WILLA CATHER SHORT STORY PROJECT • RESPONSE POST

Up first this year for the Willa Cather Short Story Project is “The Affair at Grover Station.” As mentioned in the reminder post, the story was published in two parts in The Library, on June 16 and 23, 1900. The image above is from The Library (see it and the original printing of the story on the Willa Cather Archive).
It might be hard to make out the details of this drawing, but it shows a line of telegraph poles standing beside the railroad tracks. The first paragraph sets up the framework of the story. The unnamed narrator is retelling a story about a murder shared to him by his old college friend, ‘Terrapin’ Rodgers. In the second paragraph, Cather sets the story in a landscape.

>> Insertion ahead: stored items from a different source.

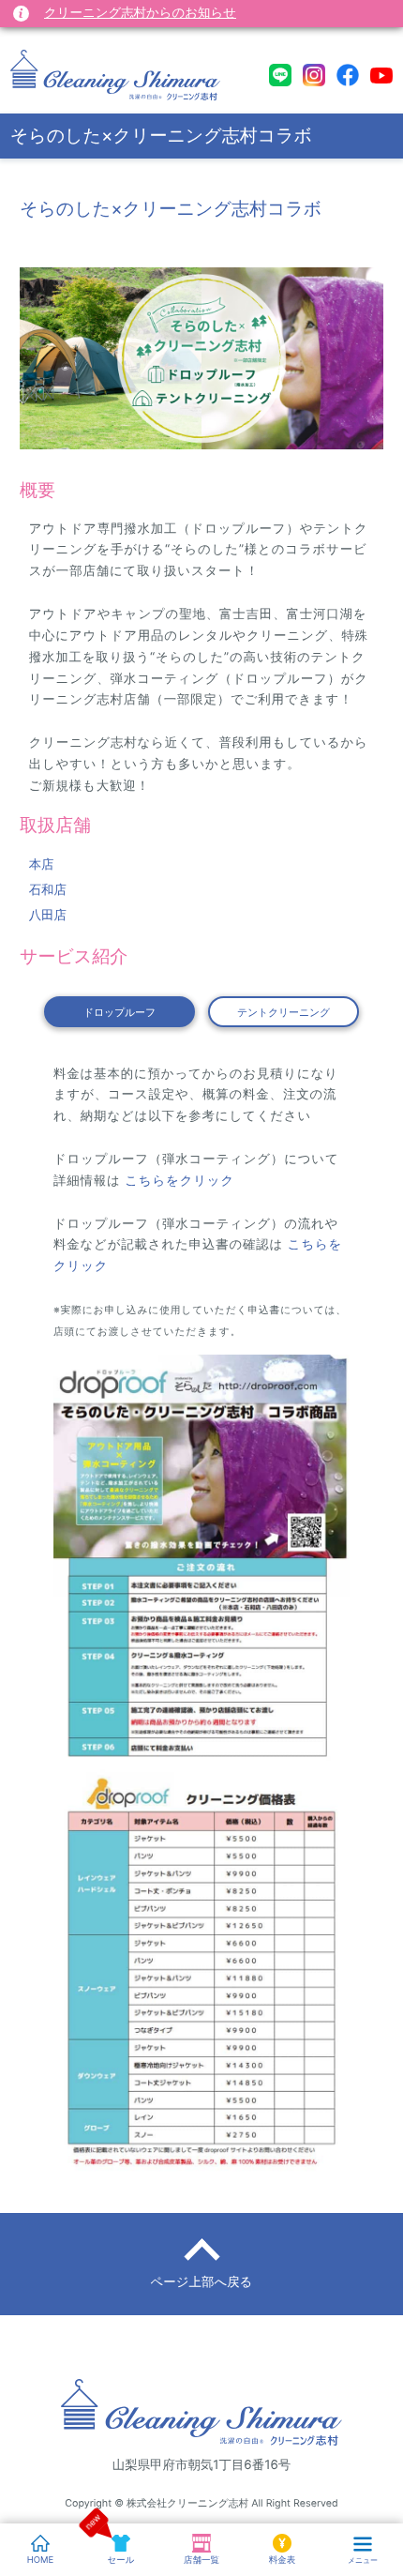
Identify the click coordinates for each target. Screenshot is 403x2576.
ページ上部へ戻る (202, 2282)
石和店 (48, 890)
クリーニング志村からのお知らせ (140, 13)
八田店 (48, 915)
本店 (41, 864)
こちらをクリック (177, 1181)
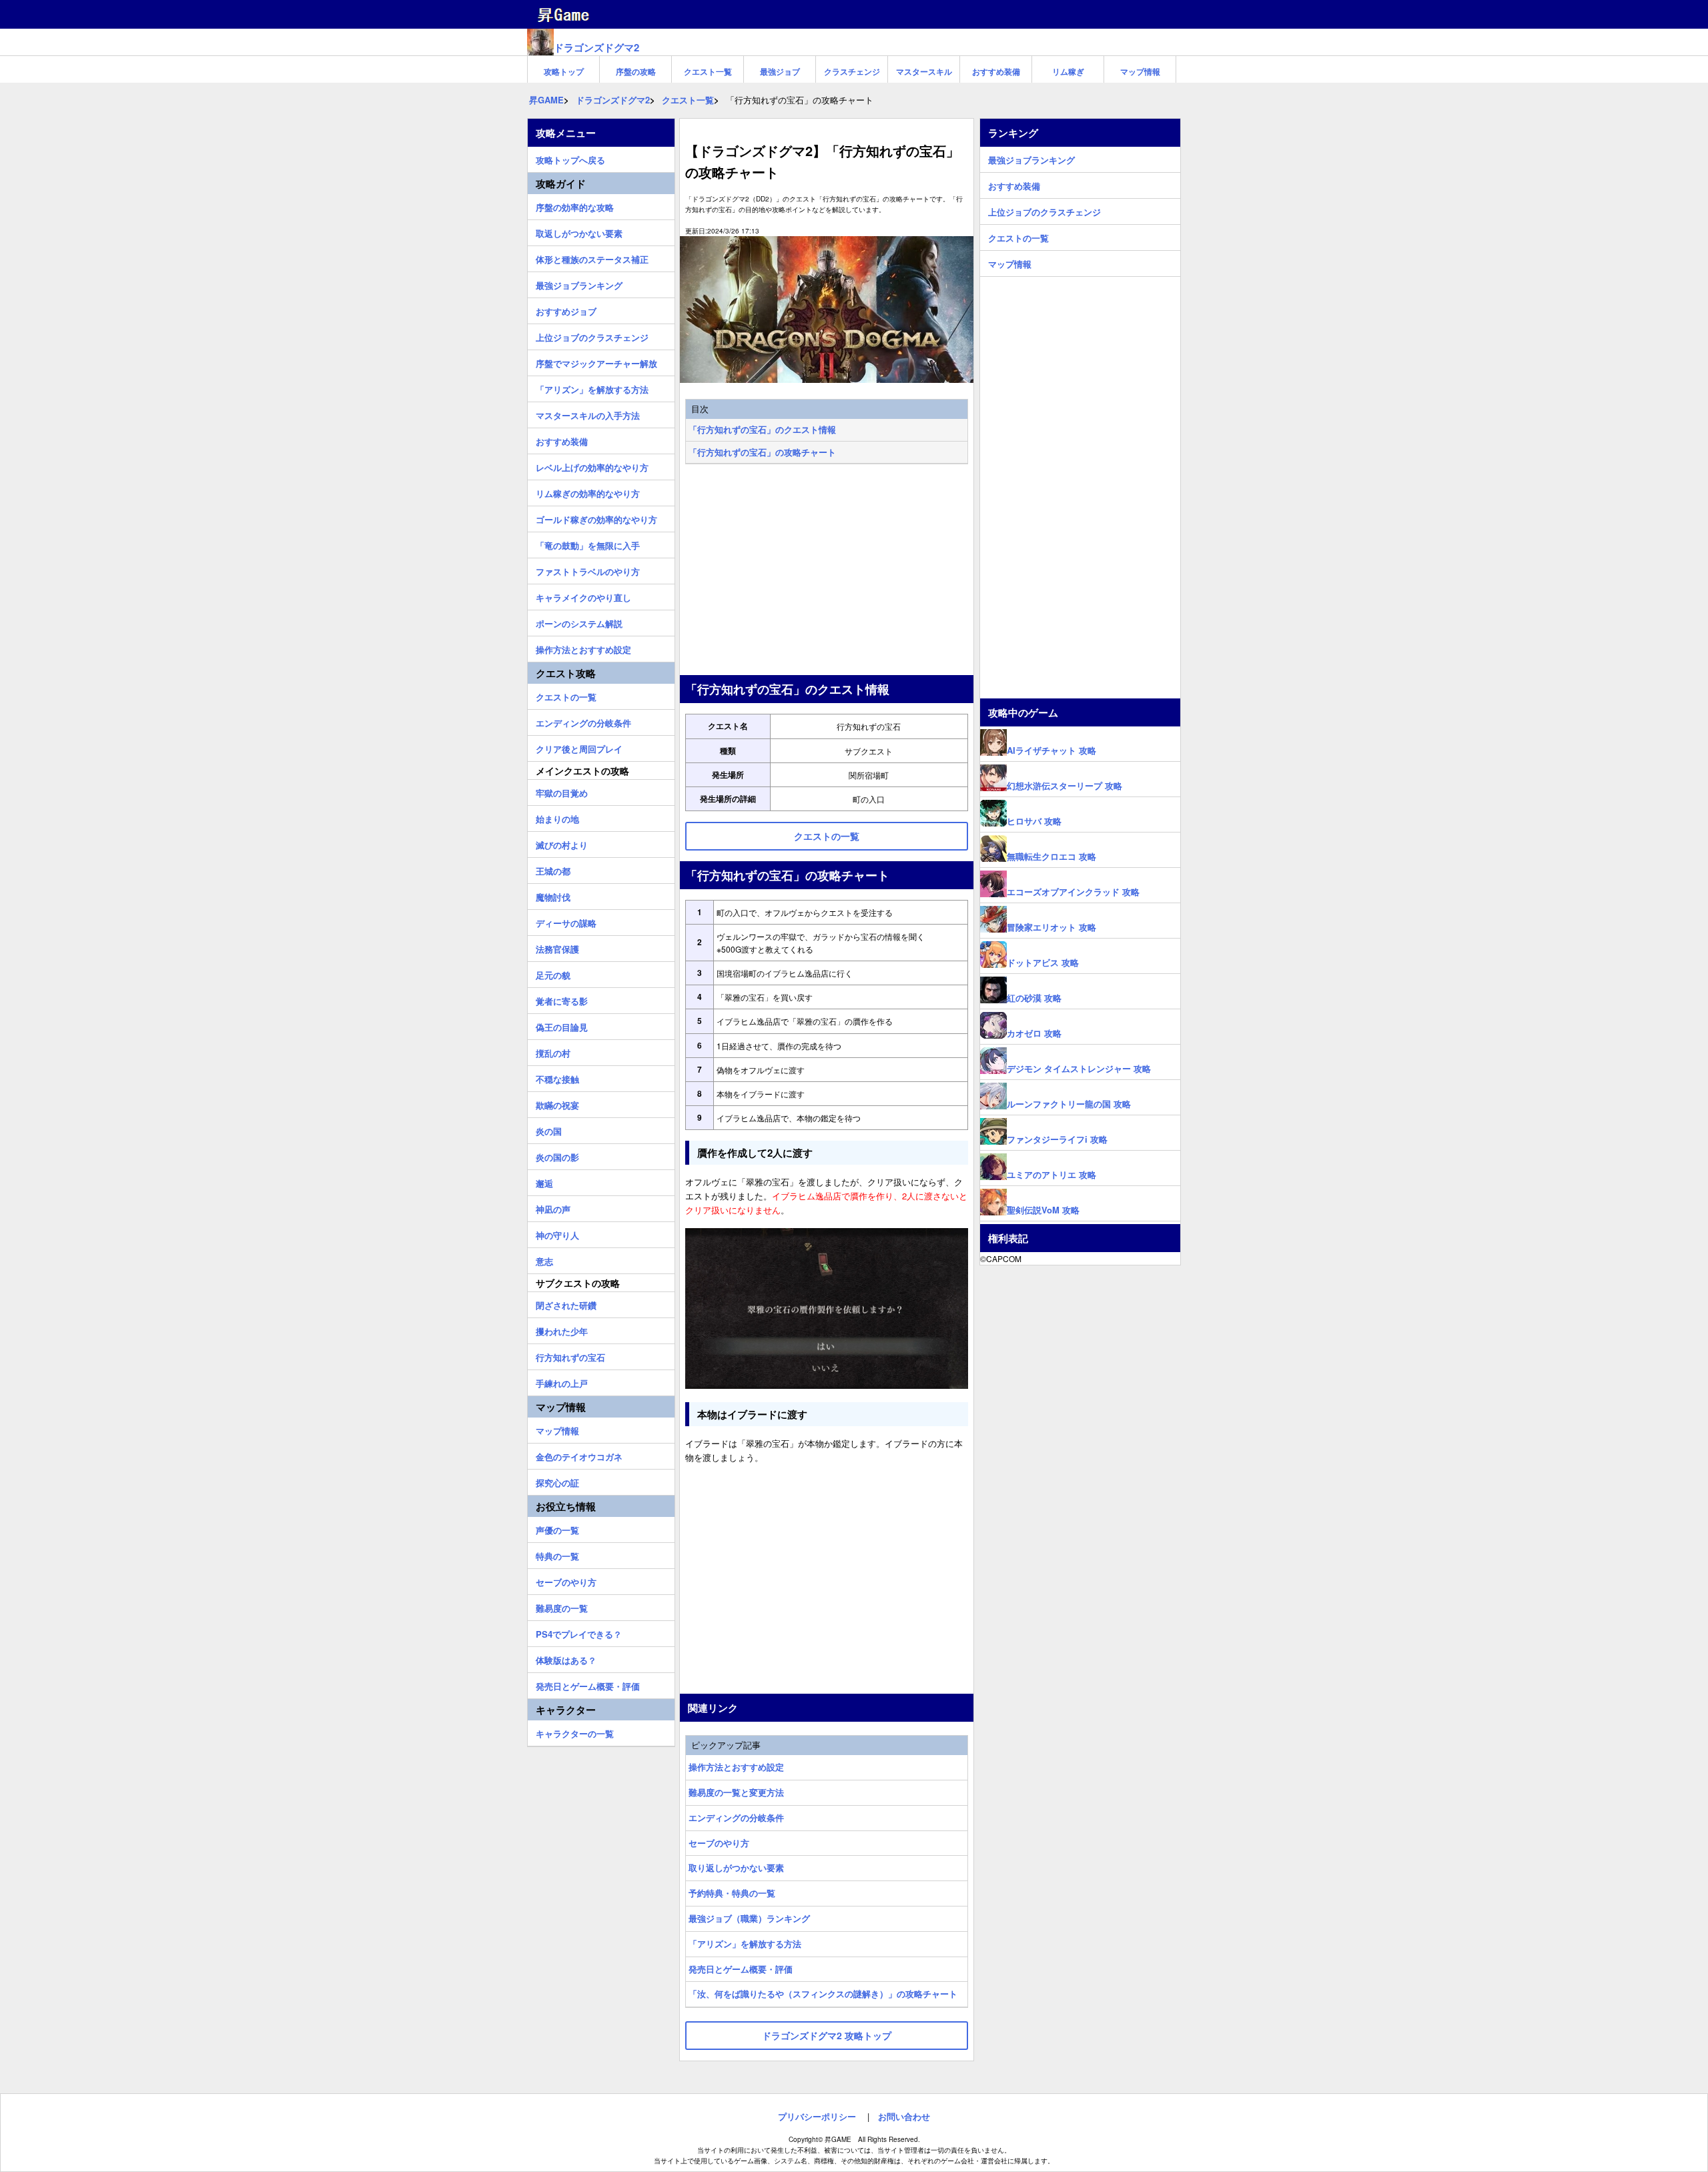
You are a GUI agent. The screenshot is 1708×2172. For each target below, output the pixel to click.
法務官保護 (557, 947)
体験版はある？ (566, 1658)
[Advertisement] (826, 571)
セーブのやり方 (719, 1842)
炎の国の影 (557, 1155)
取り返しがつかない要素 (736, 1867)
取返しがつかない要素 (579, 231)
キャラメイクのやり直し (583, 595)
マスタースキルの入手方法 (588, 413)
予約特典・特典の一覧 (732, 1892)
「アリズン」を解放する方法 (745, 1943)
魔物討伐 (553, 895)
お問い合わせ (904, 2116)
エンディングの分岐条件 (736, 1817)
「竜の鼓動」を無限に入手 (588, 543)
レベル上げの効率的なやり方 (592, 465)
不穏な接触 (557, 1077)
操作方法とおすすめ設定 (736, 1766)
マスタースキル (924, 71)
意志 (544, 1259)
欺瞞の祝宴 (557, 1103)
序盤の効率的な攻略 (575, 205)
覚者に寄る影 (562, 999)
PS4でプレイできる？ (579, 1632)
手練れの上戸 (562, 1381)
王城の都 (553, 869)
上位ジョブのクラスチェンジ (592, 335)
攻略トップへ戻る (570, 158)
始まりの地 (557, 817)
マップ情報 (1140, 71)
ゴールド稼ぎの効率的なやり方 (596, 517)
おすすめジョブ (566, 309)
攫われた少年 (562, 1329)
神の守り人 (557, 1233)
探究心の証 (557, 1481)
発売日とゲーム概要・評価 (741, 1969)
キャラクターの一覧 (575, 1731)
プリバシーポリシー (817, 2116)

The narrator and Rodgers are on a train heading from Sterling, Colorado to Cheyenne, Wyoming:
“When the train pulled out of Grover Station, we were sitting smoking on the rear platform, watching the pale yellow disc of the moon that was just rising and that drenched the naked, grey plains in a soft lemon-coloured light. The telegraph poles scored the sky like a musical staff as they flashed by, and the stars, seen between the wires, looked like the notes of some erratic symphony. The stillnewss of the night and the loneliness and barrenness of the plains were conducive to an uncanny train of thought”
Cather’s brother Douglass worked for the Burlington in Cheyenne. In a footnote in Mildred Bennett’s Willa Cather’s Collected Short Fiction, 1892-1912, she writes that Cather’s sister Elsie told her that Douglas had helped with this story. No doubt the technical train procedures and what railroad employees in certain positions could make happen are probably accurate. Cather was also a smoker. I can picture her sitting on the back of the train, smoking with her brother as they watched the moon rise.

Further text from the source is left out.